- **Document passage**:
After a reading to promote Max's fifth novel at Columbia University in New York, Inga Davidsen, a twenty-five-year-old graduate student in philosophy, asks him about narrative structure and then hands him a copy of the book to sign. "I surrender," he writes. "Don't leave." "In 1981," Hustvedt writes, "Max was forty-seven years old and had been married twice. He not only had a reputation as a major writer but was also known as a profligate seducer of young women, a carousing wild man who drank too much, smoked too much, and was, all in all, too much, and Inga knew it. She didn't leave. She stayed until he died of stomach cancer in 1998."

Hustvedt builds the architecture of Max's appeal primarily through the first-person narration of her protagonist, Inga's brother Erik Davidsen. Erik mulls over the story of his sister's first encounter with Max early on in the novel, which is set five years after the writer's death. Erik gives Max's character depth by recollecting him as a man, friend, father and lover to the various characters who mourn him. But Hustvedt reaches further. She gives Max an entire life's work, as she did Bill Wechsler, the artist who anchored her previous novel, the international bestseller What I Loved.

In that book, Hustvedt delved into the acute details of Wechsler's paintings and the sprawling intricacies of his boxlike installations. Though not directly or explicitly based on the work of any known artist, readers could vividly visualise Wechsler's creations. In The Sorrows of an American, readers are likewise treated to the characters, stories and cinematic scenes that Max invented. Hustvedt imagines more than a world for her characters to inhabit; she constructs a vast, complex labyrinth of creative pursuits that tunnel, both beautiful and dangerous, through the space and time of the novel.

In addition to Max's work, Hustvedt lends Inga an extensive history of lush, cerebral writing projects. Inga's daughter Sophie writes poems that are fully transcribed in Hustvedt's text. Miranda, the beguiling woman who moves into the ground floor flat in Erik's building, designs book covers for a living and makes haunting drawings of her dreams that remind her landlord, a recently divorced psychoanalyst insufficiently grieving his recently deceased father, of Goya's Los Caprichos.

Miranda's ex, an obnoxious, aspiring art star, assembles material for a narcissistic gallery exhibition. Miranda's daughter steps in with a ball of string that she wraps around everything, making soft, mobile sculptures "to tie things up." And somewhere in Minnesota, an elderly woman crafts painstakingly detailed dolls and dioramas that may - or may not - explain a secret Erik discovers in a long lost letter the woman wrote to his father.

- **Information**:
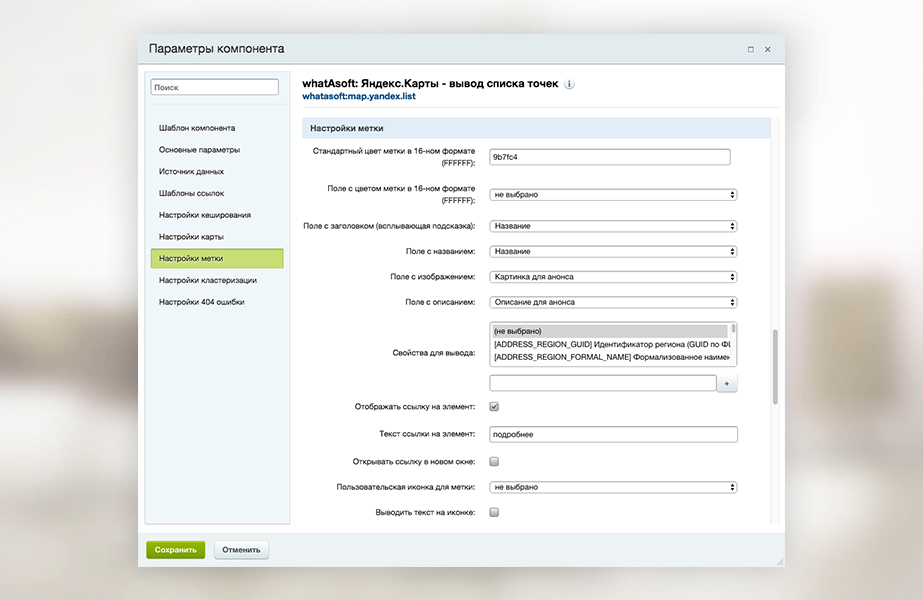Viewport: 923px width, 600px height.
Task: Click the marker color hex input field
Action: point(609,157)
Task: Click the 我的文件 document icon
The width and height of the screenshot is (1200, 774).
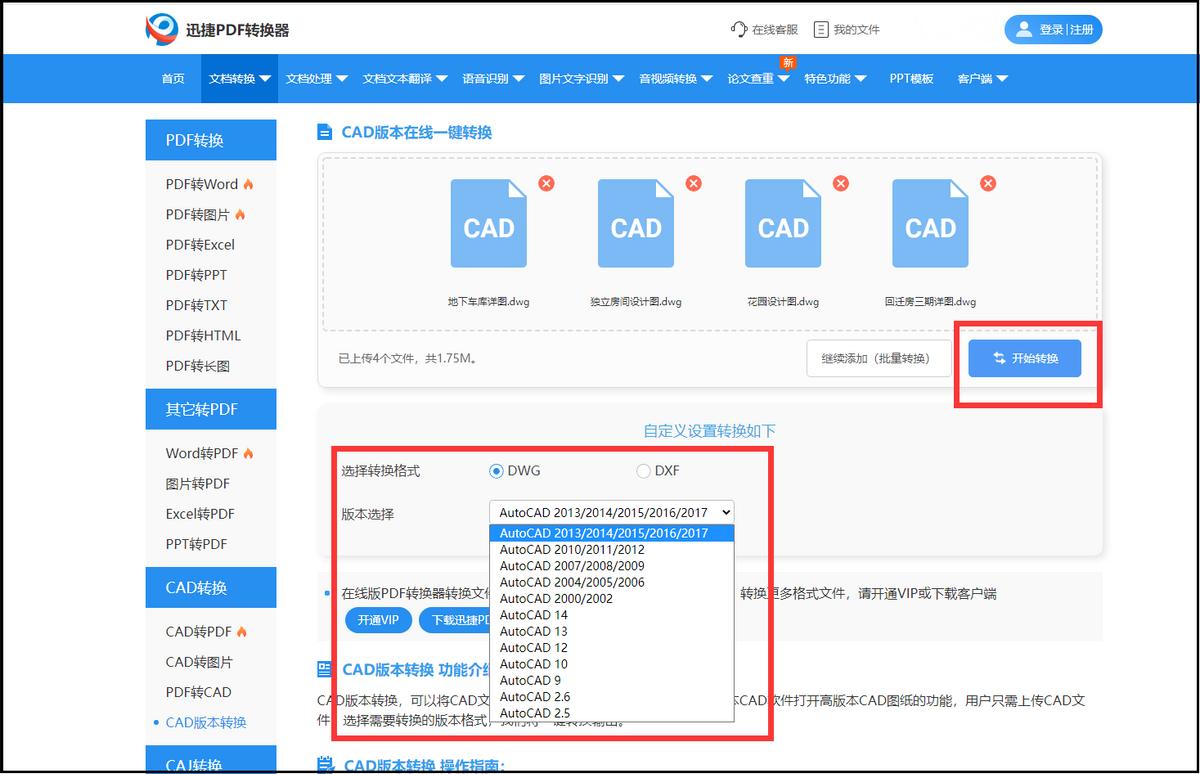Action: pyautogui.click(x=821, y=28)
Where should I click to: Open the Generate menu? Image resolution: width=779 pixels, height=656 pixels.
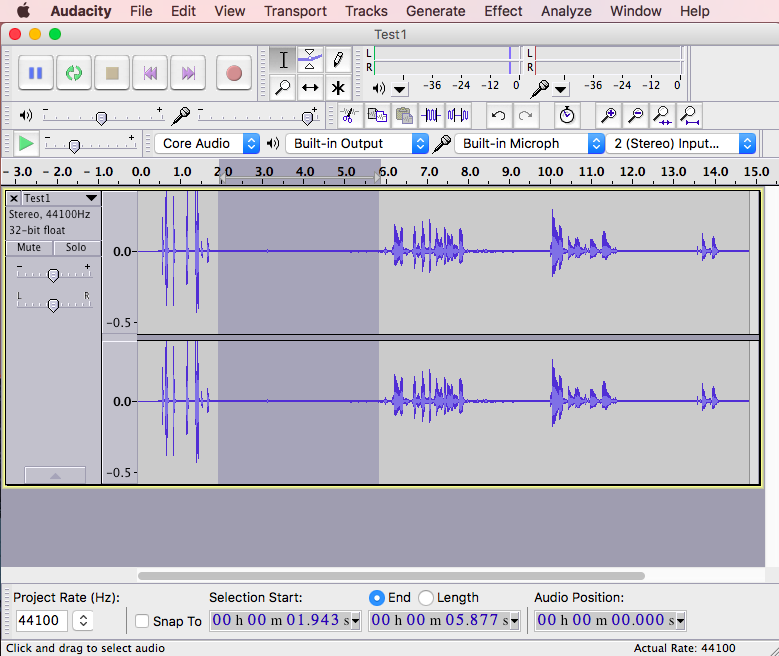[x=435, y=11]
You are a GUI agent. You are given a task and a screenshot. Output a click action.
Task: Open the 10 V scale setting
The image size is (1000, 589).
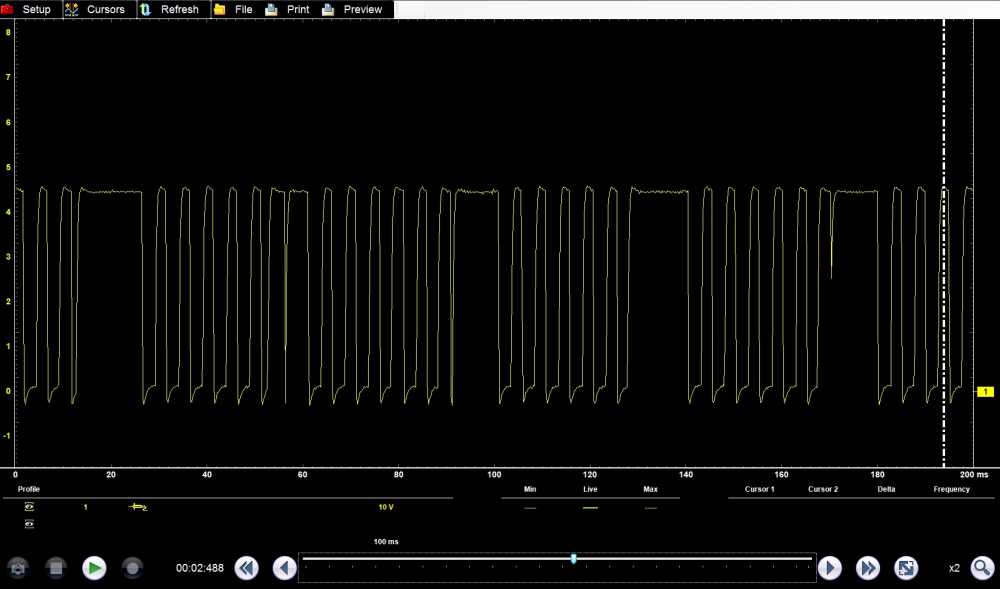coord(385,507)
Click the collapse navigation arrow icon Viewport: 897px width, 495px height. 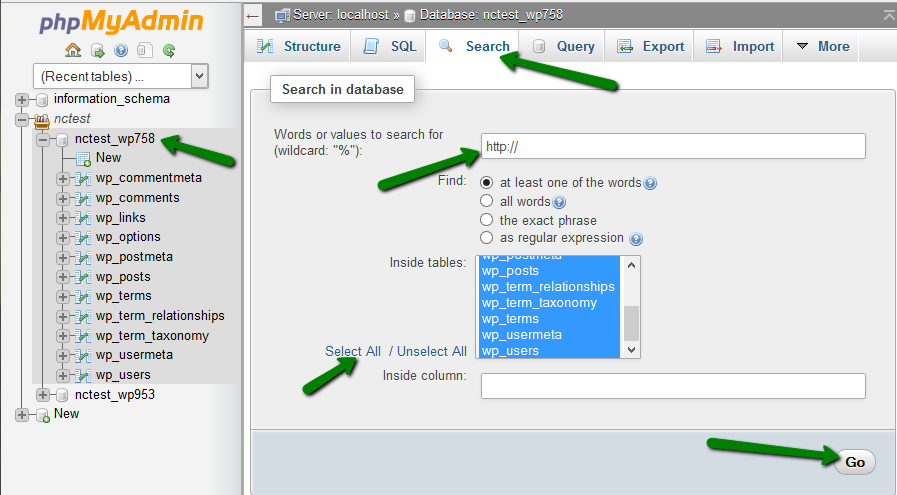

- **List of tasks**:
**1)** In the review of The Sorrows of an American, how does Erik give Max's character depth?
**2)** Set down the passage of the review of The Sorrows of an American from "Miranda's ex, an" up to and including "to his father.".
**3)** Resume the review of The Sorrows of an American from where it stops.

- **Responses in order**:
**1)** Erik gives Max's character depth by recalling him as a man, a friend, a father and a lover to the various characters who mourn him.

**2)**
Miranda's ex, an obnoxious, aspiring art star, assembles material for a narcissistic gallery exhibition. Miranda's daughter steps in with a ball of string that she wraps around everything, making soft, mobile sculptures "to tie things up." And somewhere in Minnesota, an elderly woman crafts painstakingly detailed dolls and dioramas that may - or may not - explain a secret Erik discovers in a long lost letter the woman wrote to his father.

**3)**
In addition to three previous novels, Hustvedt has published a book of poetry, two nonfiction collections and an anthology of essays on painting called The Mysteries of the Rectangle. All of her writing is intensely visual. But her fiction is less about art than about art's attempt to render trauma in words and images. What gives The Sorrows of an American its exquisite, piercing pain is the fact that art cannot completely do so. "Trauma isn't part of a story," Erik says to himself at one point. "It is outside story. It is what we refuse to make part of our story."

To a certain extent, The Sorrows of an American is a novel grappling with the consequences of September 11, 2001. But Hustvedt wisely peels back one trauma to reveal another and then another still. Erik discovers a long memoir and a short missive among his father's affects. Together, the two texts crack open the history of Norwegian immigrants in the American Midwest, where one generation (Erik's grandfather) was wiped out by the Great Depression, and another (Erik's father) was torn apart by World War II.

Erik never finds the neat and tidy story he is looking for, just as he never really divulges the experience that haunts him most - the suicide of a former patient in 1992 - or comes to terms with his anger over the US-led war in Iraq. Hustvedt folds three generations together - "My grandfather shouts in his sleep. My father shoves his fist through the ceiling. I quake" - in a chain of psychic associations that create a shattered, poignant rumination on loss. The only redemption to be found is tucked into the imagined artworks that Hustvedt's characters leave behind.

Kaelen Wilson-Goldie reports from Beirut for The National.